During various interviews, staff reported not receiving care and supervision instructions for R1’s sexual and aggressive behaviors. Staff 1 (S1) reported not being given any care and supervision instructions for R1. Staff 2 (S2) reports not being instructed to follow a care and supervision plan for R1. Staff 3 (S3) reports not being informed about a care and supervision plan for R1. Staff 4 reported not receiving any care and supervision instructions for R1.

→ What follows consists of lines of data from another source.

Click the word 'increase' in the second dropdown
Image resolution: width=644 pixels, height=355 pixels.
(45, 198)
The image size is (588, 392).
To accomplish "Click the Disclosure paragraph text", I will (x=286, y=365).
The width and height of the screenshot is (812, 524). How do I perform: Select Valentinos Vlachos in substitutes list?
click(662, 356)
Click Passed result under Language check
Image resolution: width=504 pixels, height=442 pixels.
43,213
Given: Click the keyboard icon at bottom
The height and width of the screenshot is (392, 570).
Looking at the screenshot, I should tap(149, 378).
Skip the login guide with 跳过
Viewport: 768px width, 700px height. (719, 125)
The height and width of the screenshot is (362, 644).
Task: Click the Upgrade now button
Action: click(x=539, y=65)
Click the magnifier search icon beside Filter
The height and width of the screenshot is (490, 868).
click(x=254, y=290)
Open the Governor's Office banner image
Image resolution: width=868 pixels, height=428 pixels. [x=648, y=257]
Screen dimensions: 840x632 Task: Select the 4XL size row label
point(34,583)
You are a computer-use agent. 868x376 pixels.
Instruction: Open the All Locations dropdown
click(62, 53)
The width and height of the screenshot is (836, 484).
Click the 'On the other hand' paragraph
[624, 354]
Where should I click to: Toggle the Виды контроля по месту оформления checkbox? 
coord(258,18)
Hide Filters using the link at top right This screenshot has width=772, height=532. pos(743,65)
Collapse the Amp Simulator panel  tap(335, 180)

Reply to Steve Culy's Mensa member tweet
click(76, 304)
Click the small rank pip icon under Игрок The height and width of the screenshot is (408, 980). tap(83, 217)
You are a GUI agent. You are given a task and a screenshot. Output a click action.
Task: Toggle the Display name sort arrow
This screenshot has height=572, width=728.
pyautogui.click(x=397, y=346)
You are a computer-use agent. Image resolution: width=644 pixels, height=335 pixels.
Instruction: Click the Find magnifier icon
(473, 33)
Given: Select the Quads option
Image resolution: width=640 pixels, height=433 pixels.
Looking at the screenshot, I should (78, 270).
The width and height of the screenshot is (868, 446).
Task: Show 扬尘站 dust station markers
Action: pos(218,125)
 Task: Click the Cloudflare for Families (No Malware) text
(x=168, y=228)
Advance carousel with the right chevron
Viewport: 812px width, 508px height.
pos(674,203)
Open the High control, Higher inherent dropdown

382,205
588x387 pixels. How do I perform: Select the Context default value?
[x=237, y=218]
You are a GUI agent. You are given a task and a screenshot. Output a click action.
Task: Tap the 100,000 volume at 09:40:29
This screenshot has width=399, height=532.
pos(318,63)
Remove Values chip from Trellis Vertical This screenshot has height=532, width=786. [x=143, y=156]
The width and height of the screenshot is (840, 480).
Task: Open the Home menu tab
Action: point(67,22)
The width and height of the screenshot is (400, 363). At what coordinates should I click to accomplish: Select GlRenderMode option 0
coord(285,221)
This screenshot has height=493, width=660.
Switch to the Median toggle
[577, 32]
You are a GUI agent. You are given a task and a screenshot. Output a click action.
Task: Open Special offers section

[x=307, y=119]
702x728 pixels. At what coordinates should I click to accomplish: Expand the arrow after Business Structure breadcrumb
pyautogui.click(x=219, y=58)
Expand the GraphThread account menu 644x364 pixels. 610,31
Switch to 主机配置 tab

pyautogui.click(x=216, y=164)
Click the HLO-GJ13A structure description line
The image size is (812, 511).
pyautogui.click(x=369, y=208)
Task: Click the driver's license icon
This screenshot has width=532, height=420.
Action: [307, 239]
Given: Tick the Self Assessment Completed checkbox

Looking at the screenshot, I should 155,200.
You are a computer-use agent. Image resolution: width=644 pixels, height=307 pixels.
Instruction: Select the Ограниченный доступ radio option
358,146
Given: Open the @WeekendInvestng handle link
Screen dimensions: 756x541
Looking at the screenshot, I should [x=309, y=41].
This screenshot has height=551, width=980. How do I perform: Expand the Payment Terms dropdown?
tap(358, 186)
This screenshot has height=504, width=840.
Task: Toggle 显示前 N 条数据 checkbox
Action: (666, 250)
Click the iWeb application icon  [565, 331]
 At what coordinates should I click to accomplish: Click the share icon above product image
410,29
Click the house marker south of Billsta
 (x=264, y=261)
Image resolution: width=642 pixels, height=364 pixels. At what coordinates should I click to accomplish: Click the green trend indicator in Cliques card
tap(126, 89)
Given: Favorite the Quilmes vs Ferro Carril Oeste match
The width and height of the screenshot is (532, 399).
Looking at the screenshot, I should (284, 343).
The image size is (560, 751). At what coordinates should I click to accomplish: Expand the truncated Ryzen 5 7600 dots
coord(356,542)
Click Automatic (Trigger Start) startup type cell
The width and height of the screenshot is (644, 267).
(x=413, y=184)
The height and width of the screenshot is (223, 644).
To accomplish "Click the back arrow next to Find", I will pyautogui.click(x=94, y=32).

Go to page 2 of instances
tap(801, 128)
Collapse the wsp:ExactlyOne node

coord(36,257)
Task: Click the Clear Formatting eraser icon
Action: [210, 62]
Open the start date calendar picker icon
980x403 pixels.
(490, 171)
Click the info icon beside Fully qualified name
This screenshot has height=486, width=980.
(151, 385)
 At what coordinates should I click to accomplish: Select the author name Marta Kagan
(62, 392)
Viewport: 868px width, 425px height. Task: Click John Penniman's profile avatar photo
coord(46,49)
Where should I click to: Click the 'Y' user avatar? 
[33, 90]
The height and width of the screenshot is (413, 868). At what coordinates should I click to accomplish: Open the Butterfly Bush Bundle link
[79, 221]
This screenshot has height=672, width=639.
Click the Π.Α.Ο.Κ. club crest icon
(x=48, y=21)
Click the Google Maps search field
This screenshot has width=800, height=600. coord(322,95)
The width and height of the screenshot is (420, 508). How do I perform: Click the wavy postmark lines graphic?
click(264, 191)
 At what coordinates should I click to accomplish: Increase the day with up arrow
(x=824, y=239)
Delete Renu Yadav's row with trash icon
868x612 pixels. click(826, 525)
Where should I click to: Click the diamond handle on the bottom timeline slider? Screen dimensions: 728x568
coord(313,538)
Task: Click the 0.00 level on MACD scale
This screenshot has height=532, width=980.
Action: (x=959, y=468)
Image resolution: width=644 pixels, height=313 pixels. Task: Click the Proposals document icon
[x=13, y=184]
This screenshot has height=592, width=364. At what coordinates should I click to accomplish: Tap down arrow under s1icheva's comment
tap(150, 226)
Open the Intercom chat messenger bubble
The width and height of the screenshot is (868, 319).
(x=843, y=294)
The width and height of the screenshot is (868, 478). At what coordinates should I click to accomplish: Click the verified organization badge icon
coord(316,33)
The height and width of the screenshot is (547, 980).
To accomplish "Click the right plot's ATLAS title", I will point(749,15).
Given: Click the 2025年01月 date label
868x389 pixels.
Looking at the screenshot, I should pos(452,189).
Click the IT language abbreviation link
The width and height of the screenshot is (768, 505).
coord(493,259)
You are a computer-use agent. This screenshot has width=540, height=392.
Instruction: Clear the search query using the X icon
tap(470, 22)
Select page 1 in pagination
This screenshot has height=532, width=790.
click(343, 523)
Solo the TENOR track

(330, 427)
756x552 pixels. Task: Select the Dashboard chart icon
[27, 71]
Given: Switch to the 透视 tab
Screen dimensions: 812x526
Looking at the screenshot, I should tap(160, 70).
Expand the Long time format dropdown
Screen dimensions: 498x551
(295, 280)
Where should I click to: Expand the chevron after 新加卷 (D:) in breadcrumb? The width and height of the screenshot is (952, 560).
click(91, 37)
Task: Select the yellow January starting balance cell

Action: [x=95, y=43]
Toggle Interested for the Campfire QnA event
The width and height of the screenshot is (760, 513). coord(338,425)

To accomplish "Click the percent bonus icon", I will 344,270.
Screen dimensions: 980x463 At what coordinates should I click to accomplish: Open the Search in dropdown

On 12/26/2020, Executive Director Deborah Lucas, reported the facility did not implement a safety plan for R1. In addition, Deborah Lucas reported she did not schedule additional staff to assist R1. Moreover, Deborah Lucas reported R1 was not moved to a different community to avoid other sexual assault. As a result, the facility did not supervised R1, and allegation: sexual abuser, resident, is not being supervised is substantiated.
In addition, 87464 Basic Services (f)(1) was previously cited on 10/22/20 for sexual assault/lack of care and supervision. Therefore, a civil penalty shall be assessed for a repeat violation within a 12-month period during this visit.
An exit interview was conducted with Deborah Lucas via telephone and a copy of this report was provided to Deborah Lucas via email and an electronic email read receipt confirms receiving these documents.